Segment Start: Source data
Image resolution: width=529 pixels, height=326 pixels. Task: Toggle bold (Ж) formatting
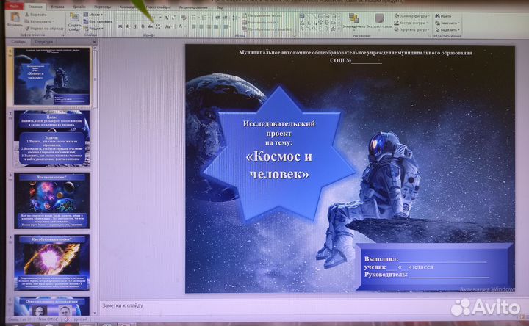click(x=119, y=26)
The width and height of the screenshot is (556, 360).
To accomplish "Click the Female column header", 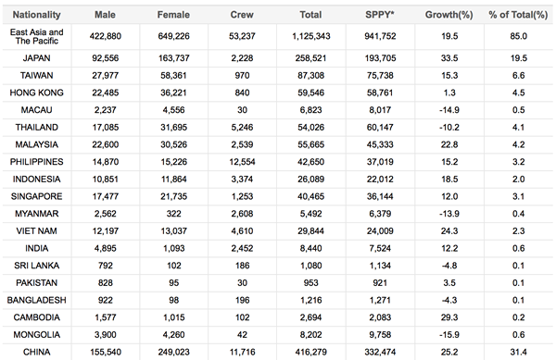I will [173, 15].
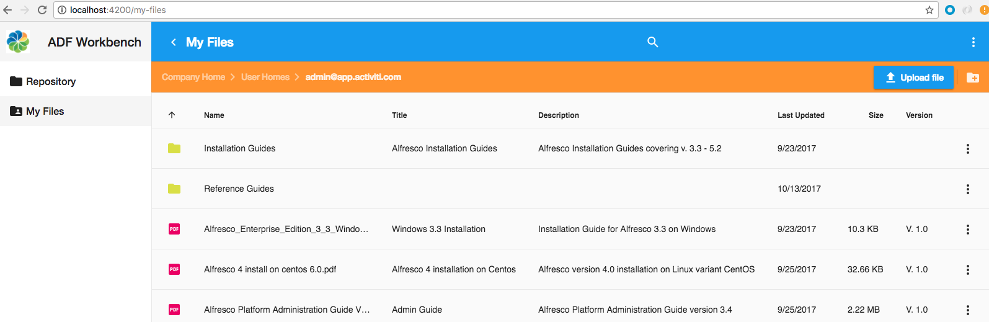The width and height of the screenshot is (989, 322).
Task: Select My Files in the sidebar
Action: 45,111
Segment End: Source data
Segment Start: Source data
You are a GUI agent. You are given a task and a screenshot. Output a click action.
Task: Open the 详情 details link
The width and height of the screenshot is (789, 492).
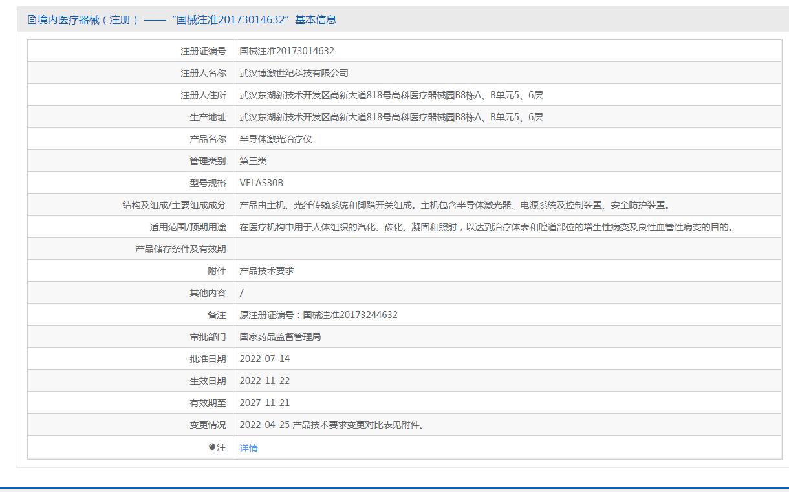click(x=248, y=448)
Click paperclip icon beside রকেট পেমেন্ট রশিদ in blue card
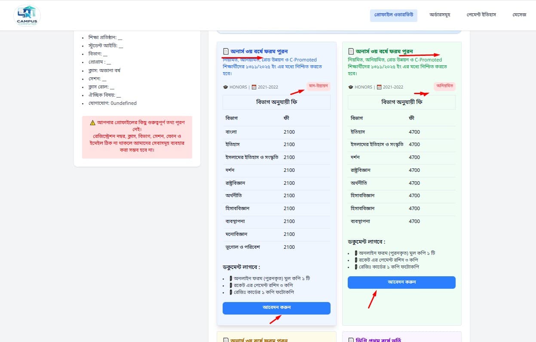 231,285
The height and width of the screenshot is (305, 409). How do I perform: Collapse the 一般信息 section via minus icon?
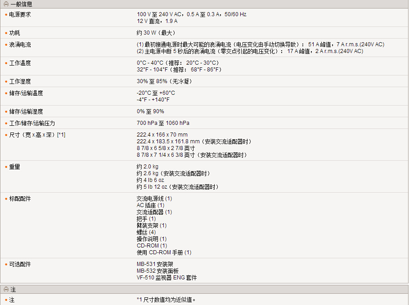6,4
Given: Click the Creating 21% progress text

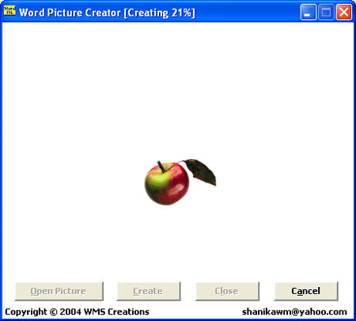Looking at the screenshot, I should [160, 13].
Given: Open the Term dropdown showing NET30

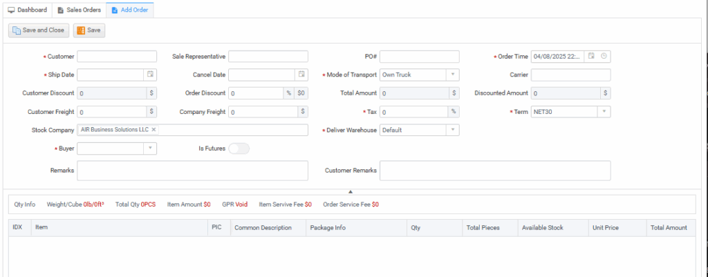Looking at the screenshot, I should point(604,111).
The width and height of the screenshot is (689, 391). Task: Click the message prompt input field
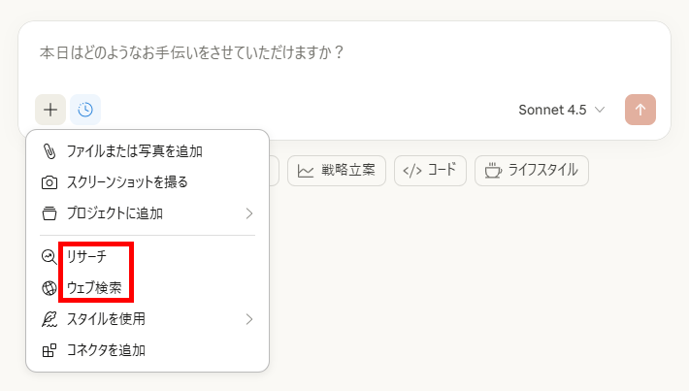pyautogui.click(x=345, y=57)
Segment End: Source data
:: Work to be completed ::
Return word for word the lines of the listing above, starting at the line with "Image resolution: width=529" and ending at the line with "The width and height of the screenshot is (556, 360).", both included. Pictures do not belong in the copy.

:: Response for this exercise ::
Image resolution: width=529 pixels, height=326 pixels. Task: Toggle bold (Ж) formatting
click(x=119, y=26)
The width and height of the screenshot is (556, 360).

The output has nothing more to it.